Danish handball player (born 1976)

Kristine Andersen (born 2 April 1976) is a Danish former team handball player and two times Olympic champion. She won a gold medal with the Danish national team at the 1996 Summer Olympics in Atlanta, and again eight years later at the 2004 Summer Olympics in Athens.

==National team==
Kristine Andersen debuted on 20 February 1996. At her first Olympics in 1996 she was not a part of the initial planned team, and was only included due to injury. As the only Danish player, she did not play a single match. When Denmark later the same year won the 1996 European Women's Handball Championship, she was a more established part of the team.

She missed the 2000 Olympics in Sydney, Australia due to injury. After her return, was her breakthrough to become a stable part of the national setup. When the Danish golden generation of the 1990's began to retire, Andersen saw more playing time. At the 2002 European Championship where Denmark won the tournament for the third time, Andersen was a key figure for the national team.

She retired from the national team after Denmark won the 2004 Olympics in Athens, Greece; the third straight Danish gold medal.
==Club career==
Kristine Andersen started playing handball at Sindal before moving to Ikast fS. Here she played most of her career, with the exception of a single season at the German club Bayer 04 Leverkusen.
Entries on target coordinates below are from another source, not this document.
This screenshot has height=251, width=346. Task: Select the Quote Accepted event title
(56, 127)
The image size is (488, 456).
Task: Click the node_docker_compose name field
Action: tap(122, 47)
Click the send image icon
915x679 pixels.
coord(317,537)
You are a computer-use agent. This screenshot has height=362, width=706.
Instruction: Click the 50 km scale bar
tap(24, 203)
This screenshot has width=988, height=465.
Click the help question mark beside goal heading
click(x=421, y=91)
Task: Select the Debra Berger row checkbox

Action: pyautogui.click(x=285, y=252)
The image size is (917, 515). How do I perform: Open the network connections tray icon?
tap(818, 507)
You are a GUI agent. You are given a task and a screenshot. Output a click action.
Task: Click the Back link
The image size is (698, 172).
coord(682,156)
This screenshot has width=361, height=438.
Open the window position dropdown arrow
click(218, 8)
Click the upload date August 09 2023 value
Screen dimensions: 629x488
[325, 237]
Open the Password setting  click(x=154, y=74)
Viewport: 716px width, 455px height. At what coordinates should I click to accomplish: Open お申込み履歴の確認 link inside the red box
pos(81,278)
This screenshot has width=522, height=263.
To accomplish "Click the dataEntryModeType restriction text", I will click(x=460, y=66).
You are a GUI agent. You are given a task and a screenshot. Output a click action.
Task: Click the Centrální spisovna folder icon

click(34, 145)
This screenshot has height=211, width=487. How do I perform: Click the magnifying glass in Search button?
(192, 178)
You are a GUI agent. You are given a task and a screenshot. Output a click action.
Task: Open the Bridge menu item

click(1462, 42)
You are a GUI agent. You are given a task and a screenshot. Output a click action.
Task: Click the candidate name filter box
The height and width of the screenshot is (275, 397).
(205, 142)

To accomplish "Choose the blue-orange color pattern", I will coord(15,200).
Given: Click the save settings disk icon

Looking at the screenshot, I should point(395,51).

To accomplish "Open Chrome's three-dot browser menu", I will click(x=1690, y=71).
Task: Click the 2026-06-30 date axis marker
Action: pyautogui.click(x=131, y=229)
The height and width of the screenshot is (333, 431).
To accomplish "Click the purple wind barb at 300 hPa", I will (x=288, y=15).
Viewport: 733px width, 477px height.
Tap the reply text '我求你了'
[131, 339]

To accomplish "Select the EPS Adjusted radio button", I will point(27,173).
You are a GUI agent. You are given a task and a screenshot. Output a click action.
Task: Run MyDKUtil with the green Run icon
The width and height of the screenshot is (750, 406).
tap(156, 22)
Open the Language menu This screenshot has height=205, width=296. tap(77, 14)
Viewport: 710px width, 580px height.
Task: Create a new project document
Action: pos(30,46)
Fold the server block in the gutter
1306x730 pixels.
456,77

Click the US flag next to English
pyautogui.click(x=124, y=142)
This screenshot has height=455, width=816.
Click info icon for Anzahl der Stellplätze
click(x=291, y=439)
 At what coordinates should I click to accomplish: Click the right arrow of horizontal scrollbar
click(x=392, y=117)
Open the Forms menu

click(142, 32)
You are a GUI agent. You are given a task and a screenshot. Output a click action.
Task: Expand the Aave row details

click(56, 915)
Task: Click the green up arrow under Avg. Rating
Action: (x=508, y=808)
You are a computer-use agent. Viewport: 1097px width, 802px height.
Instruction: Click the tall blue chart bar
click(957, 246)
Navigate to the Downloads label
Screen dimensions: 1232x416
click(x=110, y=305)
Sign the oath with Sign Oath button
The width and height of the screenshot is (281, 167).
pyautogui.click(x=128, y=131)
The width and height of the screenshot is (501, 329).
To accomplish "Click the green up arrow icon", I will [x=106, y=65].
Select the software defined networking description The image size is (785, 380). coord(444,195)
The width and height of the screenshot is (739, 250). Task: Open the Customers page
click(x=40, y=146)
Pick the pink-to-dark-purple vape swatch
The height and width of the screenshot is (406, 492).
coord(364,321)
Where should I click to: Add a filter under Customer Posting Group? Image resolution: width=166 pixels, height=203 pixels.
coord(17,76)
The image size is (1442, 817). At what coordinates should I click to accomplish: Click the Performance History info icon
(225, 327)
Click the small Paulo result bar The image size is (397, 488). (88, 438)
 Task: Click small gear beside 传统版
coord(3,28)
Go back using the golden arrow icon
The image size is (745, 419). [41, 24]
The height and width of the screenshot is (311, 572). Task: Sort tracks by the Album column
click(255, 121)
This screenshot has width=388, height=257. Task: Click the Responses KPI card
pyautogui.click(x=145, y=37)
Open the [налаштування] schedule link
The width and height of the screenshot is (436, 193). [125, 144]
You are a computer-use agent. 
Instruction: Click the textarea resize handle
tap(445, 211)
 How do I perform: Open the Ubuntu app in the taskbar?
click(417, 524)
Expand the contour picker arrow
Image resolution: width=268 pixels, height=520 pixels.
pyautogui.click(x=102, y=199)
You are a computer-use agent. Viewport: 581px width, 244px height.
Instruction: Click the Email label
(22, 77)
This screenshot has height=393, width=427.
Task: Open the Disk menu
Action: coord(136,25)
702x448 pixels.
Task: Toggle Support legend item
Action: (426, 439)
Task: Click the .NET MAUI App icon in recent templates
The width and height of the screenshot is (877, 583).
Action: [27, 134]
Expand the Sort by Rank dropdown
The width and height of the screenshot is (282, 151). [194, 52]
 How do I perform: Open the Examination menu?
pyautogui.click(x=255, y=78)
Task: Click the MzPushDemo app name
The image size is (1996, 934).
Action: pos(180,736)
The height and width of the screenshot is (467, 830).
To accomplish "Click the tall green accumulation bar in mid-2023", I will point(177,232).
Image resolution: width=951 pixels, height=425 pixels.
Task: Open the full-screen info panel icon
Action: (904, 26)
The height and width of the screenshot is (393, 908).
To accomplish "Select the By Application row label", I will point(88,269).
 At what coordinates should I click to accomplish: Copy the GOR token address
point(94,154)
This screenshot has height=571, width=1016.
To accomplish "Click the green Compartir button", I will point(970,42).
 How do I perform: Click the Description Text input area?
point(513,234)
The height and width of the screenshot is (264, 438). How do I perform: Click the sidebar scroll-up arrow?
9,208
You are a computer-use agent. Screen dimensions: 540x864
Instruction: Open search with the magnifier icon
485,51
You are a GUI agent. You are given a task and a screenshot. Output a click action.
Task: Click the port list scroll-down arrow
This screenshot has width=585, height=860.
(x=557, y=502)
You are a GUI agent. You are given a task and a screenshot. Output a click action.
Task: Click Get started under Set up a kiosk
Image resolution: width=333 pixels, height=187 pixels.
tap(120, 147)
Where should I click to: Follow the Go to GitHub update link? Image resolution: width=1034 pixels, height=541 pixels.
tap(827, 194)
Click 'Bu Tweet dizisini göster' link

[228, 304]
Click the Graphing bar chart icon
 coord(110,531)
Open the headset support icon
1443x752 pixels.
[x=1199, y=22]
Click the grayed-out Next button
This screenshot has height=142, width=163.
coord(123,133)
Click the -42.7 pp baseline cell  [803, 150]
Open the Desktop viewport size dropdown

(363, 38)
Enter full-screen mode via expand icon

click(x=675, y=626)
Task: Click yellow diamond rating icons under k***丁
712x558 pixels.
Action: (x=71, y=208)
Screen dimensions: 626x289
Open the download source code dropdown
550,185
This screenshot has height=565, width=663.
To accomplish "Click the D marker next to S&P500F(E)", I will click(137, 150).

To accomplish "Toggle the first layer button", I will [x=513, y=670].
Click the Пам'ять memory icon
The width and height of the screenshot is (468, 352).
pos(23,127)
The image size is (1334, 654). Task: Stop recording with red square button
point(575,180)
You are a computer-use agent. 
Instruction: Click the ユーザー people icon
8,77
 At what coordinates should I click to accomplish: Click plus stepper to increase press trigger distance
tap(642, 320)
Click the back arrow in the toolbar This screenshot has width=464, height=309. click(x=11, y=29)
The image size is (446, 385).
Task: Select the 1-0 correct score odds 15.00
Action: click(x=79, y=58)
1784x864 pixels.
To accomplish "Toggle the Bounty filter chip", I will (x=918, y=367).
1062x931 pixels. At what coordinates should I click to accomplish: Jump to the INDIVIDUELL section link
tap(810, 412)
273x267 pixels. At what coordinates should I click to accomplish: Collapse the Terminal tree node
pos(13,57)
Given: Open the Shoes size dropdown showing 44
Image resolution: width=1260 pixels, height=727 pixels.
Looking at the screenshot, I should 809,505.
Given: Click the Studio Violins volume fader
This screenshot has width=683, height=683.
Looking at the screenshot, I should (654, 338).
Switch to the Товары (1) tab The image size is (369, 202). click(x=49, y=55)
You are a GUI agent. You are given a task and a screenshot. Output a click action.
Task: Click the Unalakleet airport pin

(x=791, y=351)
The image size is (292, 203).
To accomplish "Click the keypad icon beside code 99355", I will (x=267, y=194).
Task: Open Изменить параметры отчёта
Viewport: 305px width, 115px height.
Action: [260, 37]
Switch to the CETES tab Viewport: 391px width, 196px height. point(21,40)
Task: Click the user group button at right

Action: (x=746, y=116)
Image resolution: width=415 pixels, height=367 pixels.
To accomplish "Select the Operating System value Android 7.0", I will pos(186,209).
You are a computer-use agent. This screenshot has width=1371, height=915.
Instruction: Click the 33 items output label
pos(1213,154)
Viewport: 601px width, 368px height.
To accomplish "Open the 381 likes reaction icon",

For many years Kristine Andersen was the first choice playmaker for Ikast fS. Here she won the Danish league, the EHF Cup and the EHF Cup Winners' Cup. In the 1993-94 edition of the Danish Handball Cup she was named the MVP. Despite that she and Ikast FS lost the final to Viborg HK.

She officially retired in June 2005 to focus on her civil career as a sales coordinator, partly because she and the club could not agree on salary terms. But returned to Ikast-Bording the following autumn during an injury crisis at the club. In September 2006 she returned to professional handball when she signed a one-season contract with the Danish club SK Aarhus, and after that ran out, she retired.